Shrimali R K, Mahata A, Reddy G D, Franks K N, Chatterjee S
Department of Radiation Oncology, Tata Medical Center, Kolkata, India.
Medical Physics, Tata Medical Center, Kolkata, India.
Clin Oncol (R Coll Radiol). 2016 Mar;28(3):185-97. doi: 10.1016/j.clon.2015.08.002. Epub 2015 Aug 29.

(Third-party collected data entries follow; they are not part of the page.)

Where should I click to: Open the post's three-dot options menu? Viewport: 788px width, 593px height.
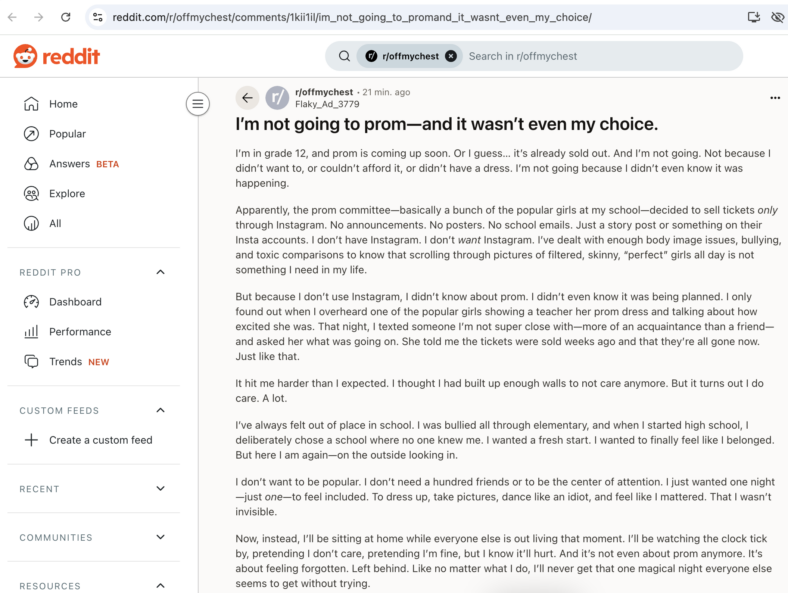click(775, 98)
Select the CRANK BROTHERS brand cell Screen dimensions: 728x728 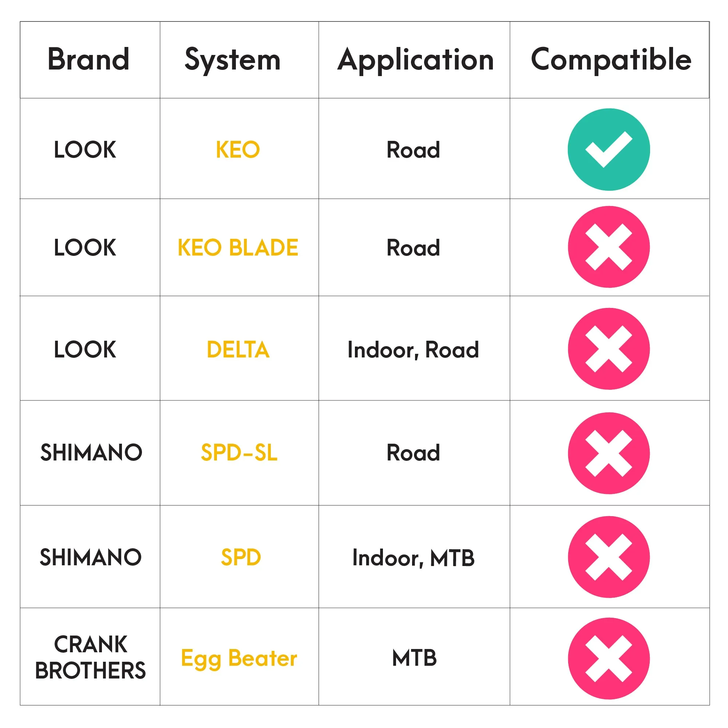pyautogui.click(x=90, y=658)
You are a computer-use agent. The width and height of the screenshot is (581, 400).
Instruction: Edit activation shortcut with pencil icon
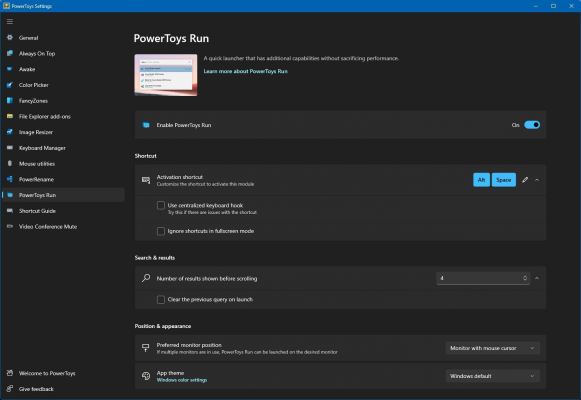coord(525,180)
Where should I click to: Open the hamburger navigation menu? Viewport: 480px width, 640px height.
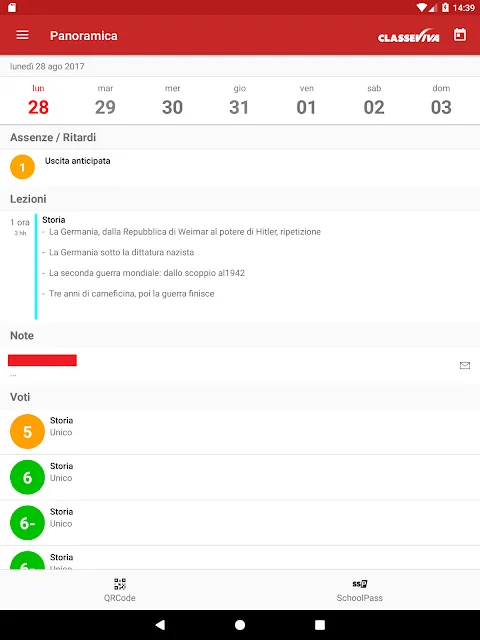[x=22, y=36]
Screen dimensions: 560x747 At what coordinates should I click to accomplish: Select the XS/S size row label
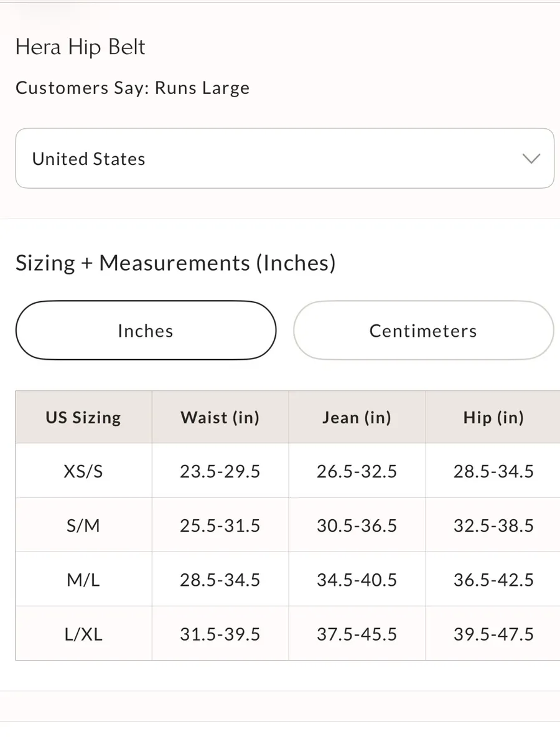click(83, 471)
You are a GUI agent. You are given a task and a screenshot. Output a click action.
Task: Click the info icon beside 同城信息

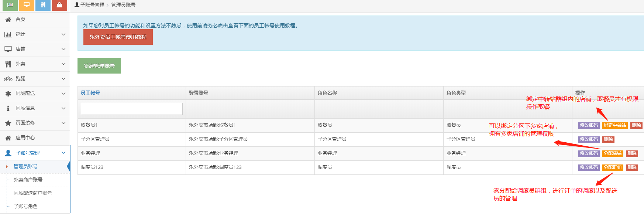point(8,108)
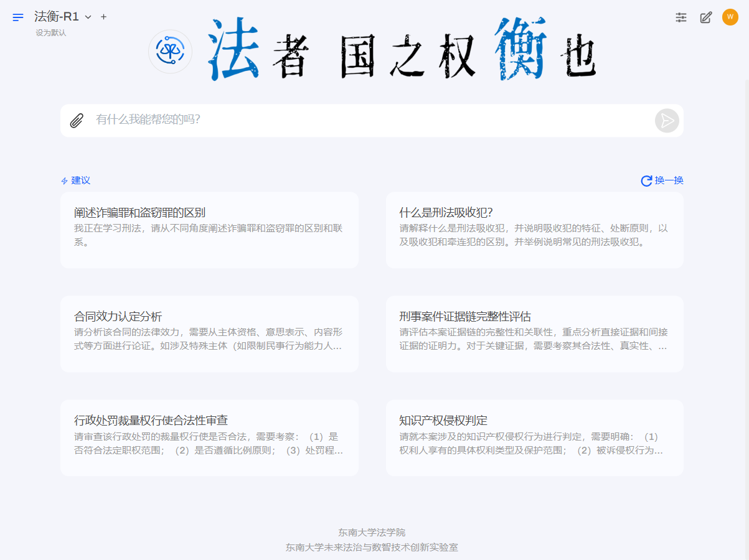
Task: Select the 合同效力认定分析 suggestion card
Action: tap(209, 334)
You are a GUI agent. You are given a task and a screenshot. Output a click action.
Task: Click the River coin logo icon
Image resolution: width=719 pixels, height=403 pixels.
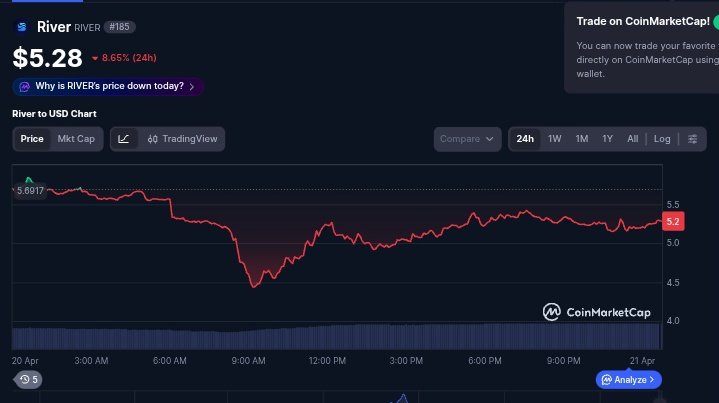tap(21, 27)
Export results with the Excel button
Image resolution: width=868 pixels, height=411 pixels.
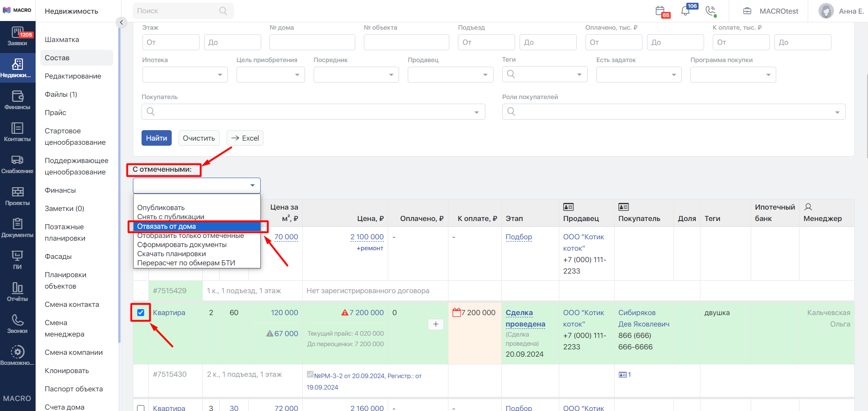pyautogui.click(x=245, y=138)
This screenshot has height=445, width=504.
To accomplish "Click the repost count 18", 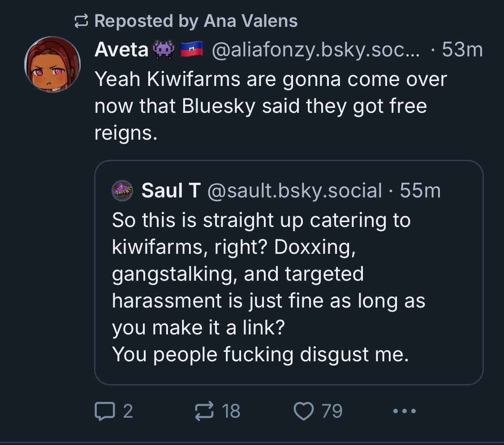I will (x=231, y=411).
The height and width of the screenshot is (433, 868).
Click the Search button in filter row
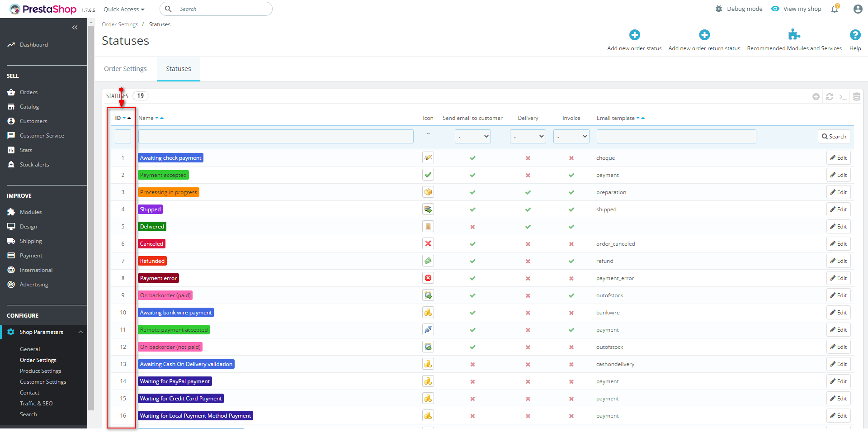point(834,136)
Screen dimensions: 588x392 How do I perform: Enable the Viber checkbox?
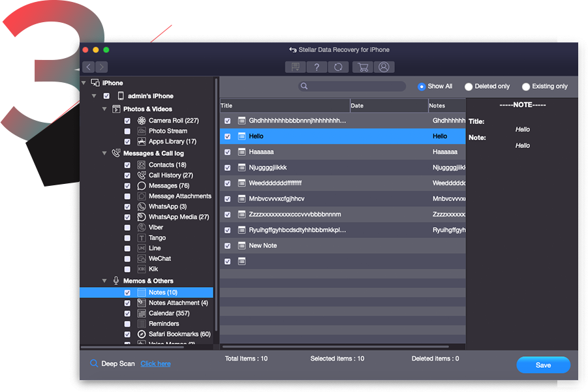pyautogui.click(x=127, y=227)
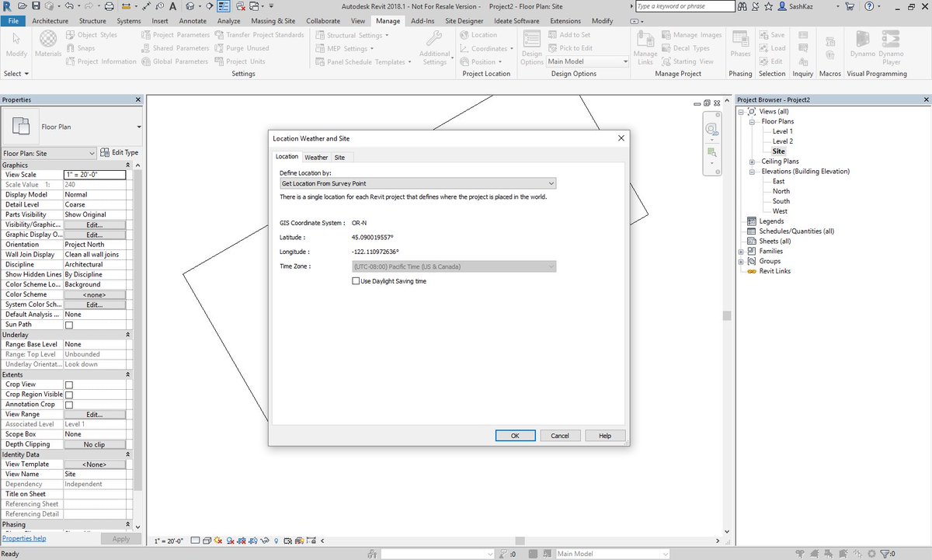Open the Architecture ribbon tab

50,21
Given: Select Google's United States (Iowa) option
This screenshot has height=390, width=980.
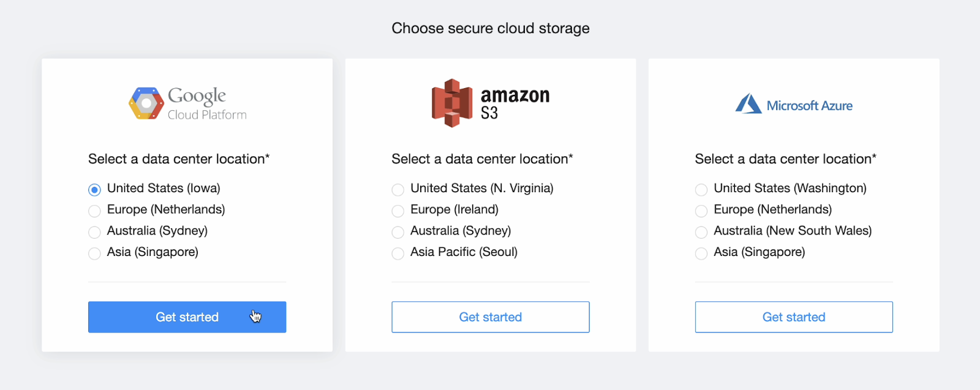Looking at the screenshot, I should [94, 190].
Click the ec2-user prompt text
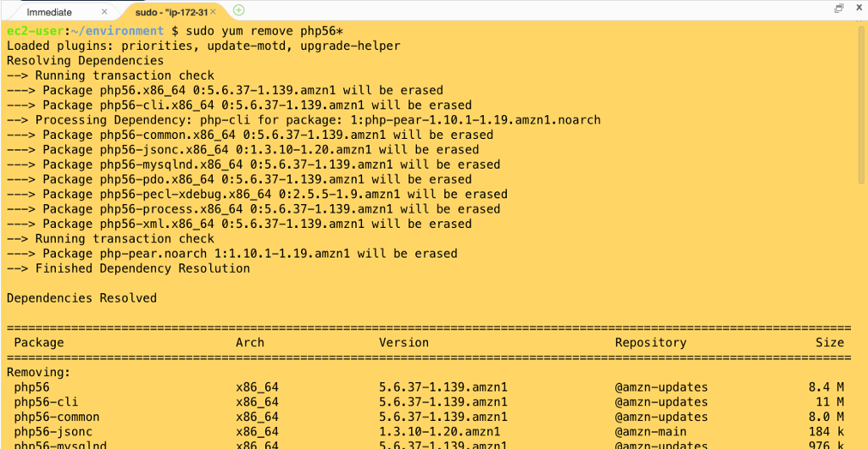 (x=31, y=30)
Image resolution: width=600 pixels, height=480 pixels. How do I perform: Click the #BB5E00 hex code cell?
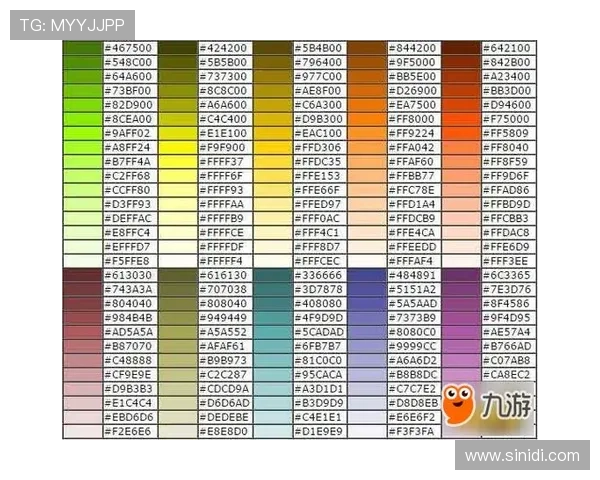pos(413,76)
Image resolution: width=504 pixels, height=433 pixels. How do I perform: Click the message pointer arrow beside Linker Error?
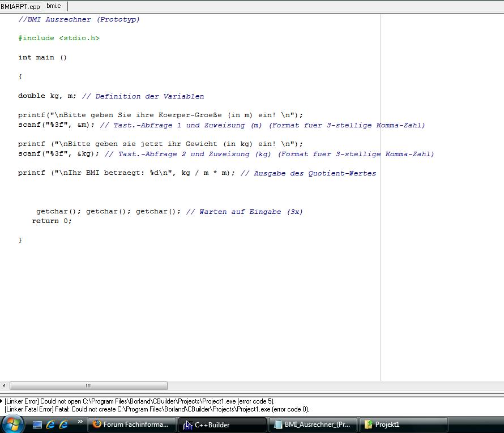click(x=1, y=401)
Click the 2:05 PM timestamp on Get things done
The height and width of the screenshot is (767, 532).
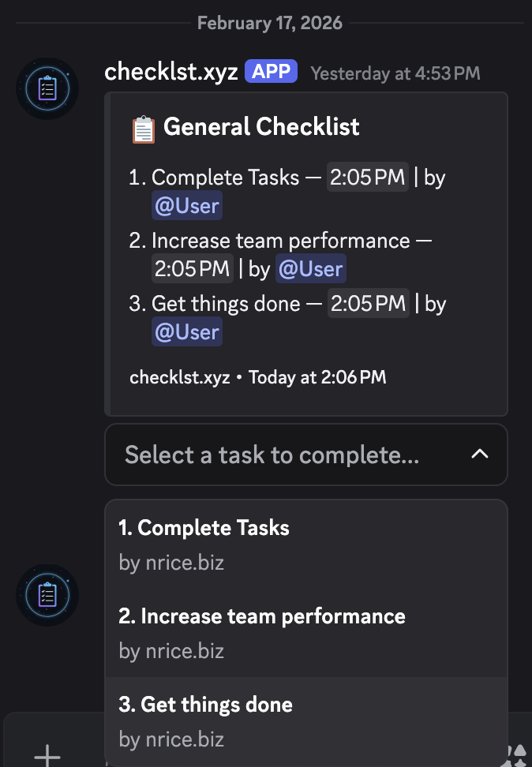[368, 304]
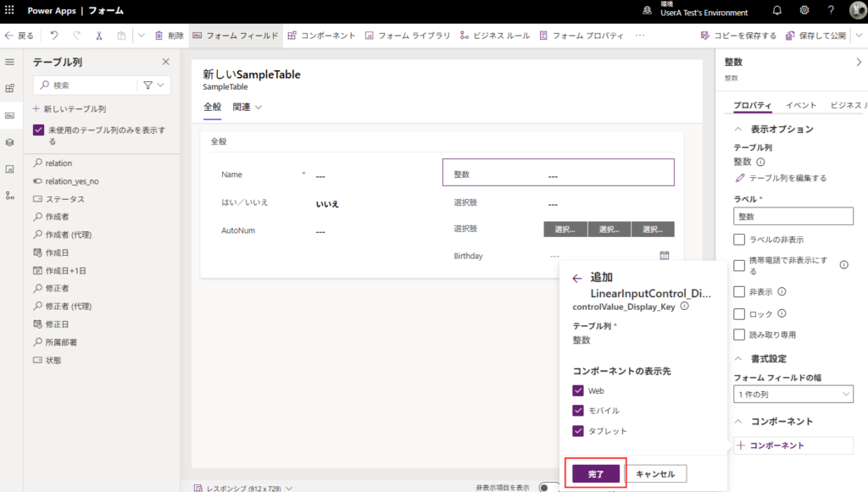
Task: Collapse the 表示オプション section
Action: point(737,129)
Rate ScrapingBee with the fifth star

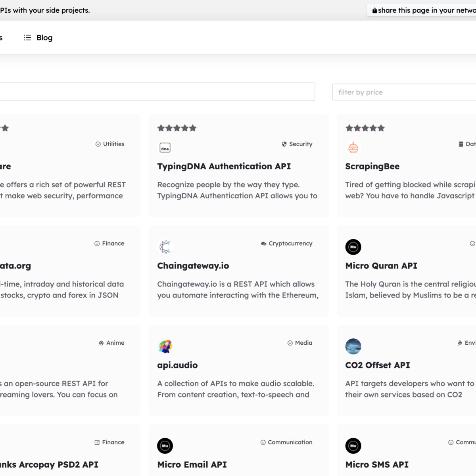(x=381, y=128)
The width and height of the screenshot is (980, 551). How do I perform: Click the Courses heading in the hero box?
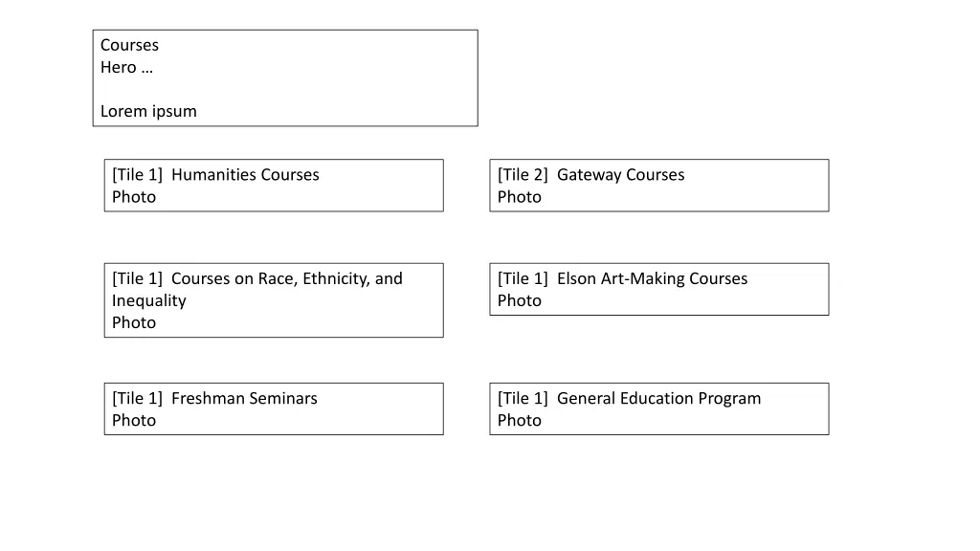129,45
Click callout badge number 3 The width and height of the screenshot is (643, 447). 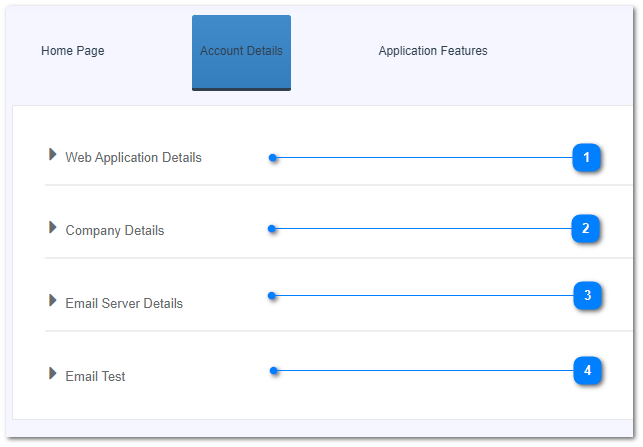(x=587, y=296)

Intensity-modulated radiotherapy (IMRT) is being increasingly used for the treatment of non-small cell lung cancer (NSCLC), despite the absence of published randomised controlled trials. Planning studies and retrospective series have shown a decrease in known predictors of lung toxicity (V20 and mean lung dose) and the maximum spinal cord dose. Potential dosimetric advantages, accessibility of technology, a desire to escalate dose or a need to meet normal organ dose constraints are some of the factors recognised as supporting the use of IMRT. However, IMRT may not be appropriate for all patients being treated with radical radiotherapy. Unique problems with using IMRT for NSCLC include organ and tumour motion because of breathing and the potential toxicity from low doses of radiotherapy to larger amounts of lung tissue. Caution should be exercised as there is a paucity of prospective data regarding the efficacy and safety of IMRT in lung cancer when compared with three-dimensional conformal radiotherapy and IMRT data from other cancer sites should not be extrapolated. This review looks at the use of IMRT in NSCLC, addresses the challenges and highlights the potential benefits of using this complex radiotherapy technique.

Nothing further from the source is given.